Over the last few months, my life has been a whirlwind of book readings, book sales, and teaching art classes, not to mention the trials and tribulations of married life and parenting. Though stressful at times, all is well — if you don’t count my futile attempts to potty train my 2-year-old daughter, who always tells she’s gone AFTER the deed is done.
But I’ve been in overdrive trying to promote Same Difference, and my efforts are starting to pay off.
Today my neighbor, who is Vietnamese, stopped me to tell me that he’s read Same Difference to his 3-year-old son more than a 100 times. I smiled and chuckled to myself. Both of my girls have favorite books and movies that I’ve been forced to read and watch over and over. I know firsthand what it’s like to have to feign joy each time I’m forced to read about princess Barbie as if it wasn’t the thousandth time.
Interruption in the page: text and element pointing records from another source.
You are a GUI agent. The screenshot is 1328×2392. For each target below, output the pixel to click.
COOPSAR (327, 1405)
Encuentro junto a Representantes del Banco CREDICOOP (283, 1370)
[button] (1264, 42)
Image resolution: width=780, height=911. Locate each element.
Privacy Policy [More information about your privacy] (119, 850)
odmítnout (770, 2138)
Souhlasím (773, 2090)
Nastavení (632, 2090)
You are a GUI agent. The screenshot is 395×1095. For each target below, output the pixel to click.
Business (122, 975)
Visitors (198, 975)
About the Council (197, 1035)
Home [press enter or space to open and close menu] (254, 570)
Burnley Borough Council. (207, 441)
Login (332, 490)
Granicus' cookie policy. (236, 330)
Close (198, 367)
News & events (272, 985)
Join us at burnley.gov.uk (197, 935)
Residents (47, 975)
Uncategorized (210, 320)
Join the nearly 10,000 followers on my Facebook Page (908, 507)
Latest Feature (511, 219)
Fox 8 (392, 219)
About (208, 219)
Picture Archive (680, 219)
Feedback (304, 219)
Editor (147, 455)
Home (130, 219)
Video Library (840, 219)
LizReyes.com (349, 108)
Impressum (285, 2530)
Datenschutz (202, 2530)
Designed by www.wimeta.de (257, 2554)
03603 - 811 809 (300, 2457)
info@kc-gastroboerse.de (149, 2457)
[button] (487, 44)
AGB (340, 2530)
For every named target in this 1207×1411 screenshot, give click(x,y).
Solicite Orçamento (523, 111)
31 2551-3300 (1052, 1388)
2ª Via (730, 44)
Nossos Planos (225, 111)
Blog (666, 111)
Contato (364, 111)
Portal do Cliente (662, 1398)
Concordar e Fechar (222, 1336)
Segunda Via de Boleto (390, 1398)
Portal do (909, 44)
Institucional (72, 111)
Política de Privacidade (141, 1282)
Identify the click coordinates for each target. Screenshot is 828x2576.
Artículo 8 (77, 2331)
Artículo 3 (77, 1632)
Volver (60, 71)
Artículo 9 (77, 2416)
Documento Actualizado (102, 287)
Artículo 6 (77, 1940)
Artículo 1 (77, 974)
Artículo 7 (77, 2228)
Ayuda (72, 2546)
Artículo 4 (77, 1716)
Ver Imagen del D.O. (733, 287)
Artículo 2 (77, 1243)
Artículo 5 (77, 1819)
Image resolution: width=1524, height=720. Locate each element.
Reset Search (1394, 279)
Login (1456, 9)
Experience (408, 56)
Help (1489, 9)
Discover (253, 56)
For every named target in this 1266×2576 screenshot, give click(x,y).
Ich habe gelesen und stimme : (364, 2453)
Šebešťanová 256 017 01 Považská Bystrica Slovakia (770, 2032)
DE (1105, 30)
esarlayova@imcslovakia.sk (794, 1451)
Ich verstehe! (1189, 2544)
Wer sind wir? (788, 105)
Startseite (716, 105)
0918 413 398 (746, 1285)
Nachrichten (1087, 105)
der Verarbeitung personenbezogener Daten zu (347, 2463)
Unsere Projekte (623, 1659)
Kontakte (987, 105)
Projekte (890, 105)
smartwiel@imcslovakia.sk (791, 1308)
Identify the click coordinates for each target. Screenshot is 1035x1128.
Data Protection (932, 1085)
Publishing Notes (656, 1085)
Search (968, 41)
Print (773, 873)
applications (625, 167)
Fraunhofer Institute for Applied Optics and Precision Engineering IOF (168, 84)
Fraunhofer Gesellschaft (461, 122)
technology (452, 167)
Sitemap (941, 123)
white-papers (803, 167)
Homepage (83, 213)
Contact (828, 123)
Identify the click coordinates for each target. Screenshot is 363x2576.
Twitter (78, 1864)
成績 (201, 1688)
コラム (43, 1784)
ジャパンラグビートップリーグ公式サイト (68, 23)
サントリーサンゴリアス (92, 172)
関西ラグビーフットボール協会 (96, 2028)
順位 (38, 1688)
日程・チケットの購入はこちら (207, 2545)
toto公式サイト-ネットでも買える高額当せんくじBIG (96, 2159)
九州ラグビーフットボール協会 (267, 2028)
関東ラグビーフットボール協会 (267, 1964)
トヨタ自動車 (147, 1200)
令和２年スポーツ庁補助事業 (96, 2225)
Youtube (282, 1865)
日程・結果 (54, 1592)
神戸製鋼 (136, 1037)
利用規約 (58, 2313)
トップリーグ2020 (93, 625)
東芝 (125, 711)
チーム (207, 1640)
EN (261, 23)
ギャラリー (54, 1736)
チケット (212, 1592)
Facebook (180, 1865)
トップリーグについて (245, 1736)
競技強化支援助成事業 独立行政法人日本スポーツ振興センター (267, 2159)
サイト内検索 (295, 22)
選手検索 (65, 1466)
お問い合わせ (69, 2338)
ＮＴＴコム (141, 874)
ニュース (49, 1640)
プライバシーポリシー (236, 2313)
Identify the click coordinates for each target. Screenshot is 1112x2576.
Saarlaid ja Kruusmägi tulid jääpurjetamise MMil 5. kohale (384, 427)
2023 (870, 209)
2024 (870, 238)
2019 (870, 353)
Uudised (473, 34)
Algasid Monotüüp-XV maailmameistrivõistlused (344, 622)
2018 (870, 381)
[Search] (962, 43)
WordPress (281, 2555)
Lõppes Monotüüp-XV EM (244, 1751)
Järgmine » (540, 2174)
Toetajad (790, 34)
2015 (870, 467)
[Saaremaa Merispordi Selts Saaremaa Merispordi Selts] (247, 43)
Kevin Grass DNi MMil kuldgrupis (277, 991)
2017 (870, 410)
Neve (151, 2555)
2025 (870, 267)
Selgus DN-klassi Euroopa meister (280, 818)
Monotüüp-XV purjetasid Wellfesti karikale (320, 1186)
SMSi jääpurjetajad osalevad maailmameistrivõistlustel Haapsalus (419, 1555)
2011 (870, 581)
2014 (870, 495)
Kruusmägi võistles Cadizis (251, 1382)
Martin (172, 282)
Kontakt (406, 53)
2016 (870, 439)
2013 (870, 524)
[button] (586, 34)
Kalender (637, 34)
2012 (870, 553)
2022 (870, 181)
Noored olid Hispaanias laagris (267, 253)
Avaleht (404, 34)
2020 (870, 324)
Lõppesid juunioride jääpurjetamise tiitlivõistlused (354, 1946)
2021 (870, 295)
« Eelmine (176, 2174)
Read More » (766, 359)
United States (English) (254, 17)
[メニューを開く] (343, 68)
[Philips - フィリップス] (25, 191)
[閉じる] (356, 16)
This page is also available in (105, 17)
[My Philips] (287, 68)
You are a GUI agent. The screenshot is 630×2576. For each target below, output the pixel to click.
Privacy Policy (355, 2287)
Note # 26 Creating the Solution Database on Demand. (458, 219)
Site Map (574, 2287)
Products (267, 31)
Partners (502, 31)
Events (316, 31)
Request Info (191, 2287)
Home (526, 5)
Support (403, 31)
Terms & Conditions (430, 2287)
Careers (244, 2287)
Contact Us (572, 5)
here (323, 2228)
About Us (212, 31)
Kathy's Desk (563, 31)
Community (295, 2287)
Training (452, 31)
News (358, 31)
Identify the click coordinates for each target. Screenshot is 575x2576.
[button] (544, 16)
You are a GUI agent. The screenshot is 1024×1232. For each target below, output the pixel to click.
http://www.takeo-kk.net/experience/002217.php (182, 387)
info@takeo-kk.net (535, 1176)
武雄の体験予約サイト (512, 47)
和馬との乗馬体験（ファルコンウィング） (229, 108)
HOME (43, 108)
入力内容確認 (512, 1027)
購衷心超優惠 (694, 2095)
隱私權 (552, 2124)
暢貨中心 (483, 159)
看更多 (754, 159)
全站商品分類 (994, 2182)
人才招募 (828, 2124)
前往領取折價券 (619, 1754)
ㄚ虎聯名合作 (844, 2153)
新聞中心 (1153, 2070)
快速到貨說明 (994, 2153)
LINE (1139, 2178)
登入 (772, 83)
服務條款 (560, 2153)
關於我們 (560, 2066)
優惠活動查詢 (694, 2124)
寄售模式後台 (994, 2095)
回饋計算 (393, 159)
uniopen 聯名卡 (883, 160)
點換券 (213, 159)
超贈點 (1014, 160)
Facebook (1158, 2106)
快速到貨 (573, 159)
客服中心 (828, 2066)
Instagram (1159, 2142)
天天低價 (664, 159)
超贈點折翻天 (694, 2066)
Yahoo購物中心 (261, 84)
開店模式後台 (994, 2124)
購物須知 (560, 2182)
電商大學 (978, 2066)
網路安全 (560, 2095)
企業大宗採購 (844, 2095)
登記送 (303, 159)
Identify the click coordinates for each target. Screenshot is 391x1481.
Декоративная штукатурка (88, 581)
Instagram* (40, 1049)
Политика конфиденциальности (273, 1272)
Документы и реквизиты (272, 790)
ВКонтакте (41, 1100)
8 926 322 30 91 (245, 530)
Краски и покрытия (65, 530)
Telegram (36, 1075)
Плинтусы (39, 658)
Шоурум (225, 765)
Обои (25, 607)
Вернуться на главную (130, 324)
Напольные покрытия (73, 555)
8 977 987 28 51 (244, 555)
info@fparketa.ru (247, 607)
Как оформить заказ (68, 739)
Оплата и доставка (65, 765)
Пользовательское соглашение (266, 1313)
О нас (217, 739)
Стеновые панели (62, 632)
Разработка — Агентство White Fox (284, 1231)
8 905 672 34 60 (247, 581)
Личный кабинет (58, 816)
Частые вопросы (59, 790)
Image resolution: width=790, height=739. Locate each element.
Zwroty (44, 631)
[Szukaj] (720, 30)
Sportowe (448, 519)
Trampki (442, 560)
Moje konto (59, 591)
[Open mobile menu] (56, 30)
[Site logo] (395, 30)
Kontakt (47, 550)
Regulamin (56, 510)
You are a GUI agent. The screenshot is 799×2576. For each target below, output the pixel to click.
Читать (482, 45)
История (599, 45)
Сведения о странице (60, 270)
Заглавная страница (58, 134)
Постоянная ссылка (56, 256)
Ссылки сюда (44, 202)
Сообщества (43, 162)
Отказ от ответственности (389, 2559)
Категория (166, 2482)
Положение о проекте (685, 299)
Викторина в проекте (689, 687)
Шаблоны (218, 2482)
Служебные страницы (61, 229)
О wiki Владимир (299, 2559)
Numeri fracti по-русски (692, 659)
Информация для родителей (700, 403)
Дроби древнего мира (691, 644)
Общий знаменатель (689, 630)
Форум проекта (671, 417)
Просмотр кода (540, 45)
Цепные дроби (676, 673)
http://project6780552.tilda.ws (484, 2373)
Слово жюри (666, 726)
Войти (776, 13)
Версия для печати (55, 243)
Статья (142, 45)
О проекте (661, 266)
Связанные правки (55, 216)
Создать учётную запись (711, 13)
Funny though. I have no problem reading my own book every day, all day.
A few weeks ago, I read Same Difference at L.A.’s posh children’s restaurant Giggles N Hugs, where I met a father, who is white, who bought the book for his son. He was excited about adding Same Difference to his son’s collection because he understood the deeper message about acceptance and appreciating diversity.
I am so happy that Same Difference is thriving. And I’m honored to receive calls, e-mails, and letters from parents and organizations about all the children who love the book. Though I originally wrote it to address the sensitive and often divisive issues of beauty and identity among African Americans, Same Difference is touching people’s hearts regardless of race — or gender.
Thank you all for your support, love, and beautiful messages. And a special thanks to those parents brave enough to buy my little pink book for their sons.